Spider
From SiteRay wiki
A spider (also known as a crawler) is a program that browses webpages automatically. Search engines such as Google use spidering to discover webpages it can search, and SiteRay spiders sites to test them.
A website is said to be spiderable if it can be spidered successfully, i.e. if the pages in the website can be discovered through automated means.
Contents |
How a spider works
The basic principle is simple:
- Download our first page
- Find any links on that page
- Repeat for each new link we find
For the majority of spiders, step 2 consists of finding HTML links on a webpage, and any meta-refresh tags. As a result, any links in technologies such as Flash, JavaScript or Java are not found, and the spider will fail to notice them.
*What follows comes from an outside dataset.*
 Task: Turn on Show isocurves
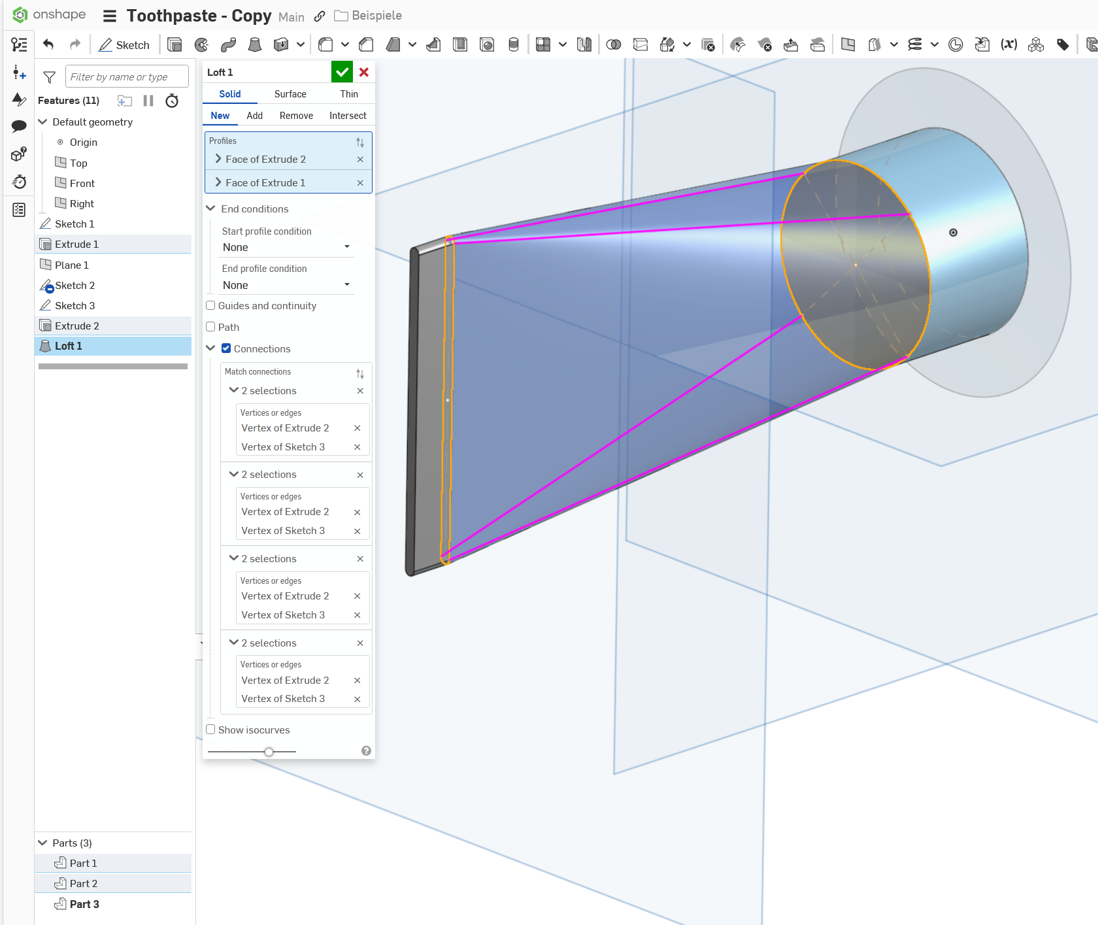click(211, 730)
Similarly content that can only be accessed behind a Form is typically unspiderable.
Why it matters
SEO
Pages which are non-spiderable typically won't be discovered by search engines and as a result won't positively influence search engine rankings. One of the most basic requirements of SEO is that as much content as possible should be visible - and hence spiderable - to search engines. A site that cannot be spidered at all is effectively invisible to search engines.
See SEO.
Accessibility
Pages which can't be spidered usually depend on technologies which are fundamentally inaccessible, or not guaranteed to be accessible. As a result, a non-spiderable site often suffers from accessibility problems.
See Accessibility.
SiteRay spider
The SiteRay spider is relatively advanced and specialised for testing websites more aggressively than spiders used by search engines. In particular, it can spider aspects of a site considered traditionally non-spiderable, such as Flash and JavaScript.
See SiteRay spider.
In SiteRay
Spiderability is tested by SiteRay via the Spiderability test.